◆ **EXTRACT**:
^^^^
Decades of MCL Treatment Advancements a ‘Godsend’ for Patients

Institution Partners | Cancer Centers | <b>Cancer Treatment Centers of America</b>

From the use of BTK inhibitors to maintenance therapy, an expert highlights how the treatment landscape of mantle cell lymphoma has drastically changed for the better in recent decades.

Treatment — and patient outcomes — for mantle cell lymphoma (MCL) look very different than they did years ago, with Bruton tyrosine kinase (BTK) inhibitors offering a safe and effective way to treat their disease. However, with many patients still relapsing after transplant, there is still plenty more work to be done, explained Dr. Jeffrey R. Schriber, director of hematologic malignancies at the Cancer Treatment Centers of America in Phoenix.

“There’s been an explosion (of improvement), not just in this malignancy, but in every hematologic malignancy. It is completely different than it was 20 years ago,” Schriber said in an interview with CURE®, where he outlines exciting advancements over the last two decades in light of CURE®’s 20thanniversary.
^^^^
◆ **RECORDED DATA**:
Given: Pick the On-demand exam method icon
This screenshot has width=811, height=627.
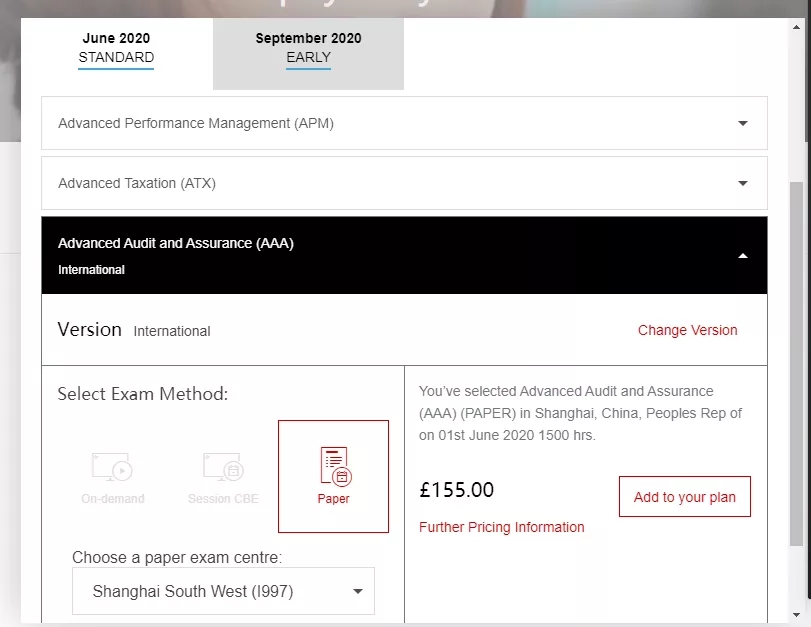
^^^^
◆ **WHAT TO DO**:
1/ Answer these questions using the article on mantle cell lymphoma treatment:
(a) What position does Dr. Jeffrey R. Schriber hold at the Cancer Treatment Centers of America in Phoenix?
(b) What does the abbreviation BTK stand for?
(c) How many years ago does Schriber say treatment was completely different?
2/ Continue the article on mantle cell lymphoma treatment from its last sentence.
The material plays no part in what you are asked to do here.

◆ **ANSWER SECTION**:
1/
(a) Director of hematologic malignancies
(b) Bruton tyrosine kinase
(c) 20 years

2/
BTK Inhibitors Are Tolerable and Effective

There are currently three BTK inhibitors that are approved by the Food and Drug Administration (FDA) for the treatment of MCL: Imbruvica (ibrutinib), Calquence (acalabrutinib) and Brukinsa (zanubrutinib). Since these drugs seek out and target only the cancer cells, they tend to be more tolerable than the aggressive chemotherapy that has traditionally been used to treat the disease, Schriber explained.

“What we’ve started to recognize is that in patients who fail these types of therapies — and unfortunately many of them still do — there are now therapies that we could use, focused on the immune system,” Schriber said, explaining that he was recently treating a patient with upfront chemotherapy. The patient’s quality of life was drastically impacted by the side effects, and he was losing weight. Schriber was not sure the patient could tolerate the final dose of chemotherapy, so he switched him to a BTK inhibitor.

Now, the patient is gaining weight, feeling great and his blood counts continue to drift up — all good signs for someone with MCL. “This has been a godsend for him,” Schriber said.

However, BTK inhibitors are not currently approved for upfront usage, meaning that patients must first undergo chemotherapy before being prescribed one of these agents. Schriber hopes that current ongoing research will change this in years to come. Or, he said that perhaps there is a way to combine or alternate BTK inhibition and chemotherapy treatment to produce the best outcomes for each individual patient.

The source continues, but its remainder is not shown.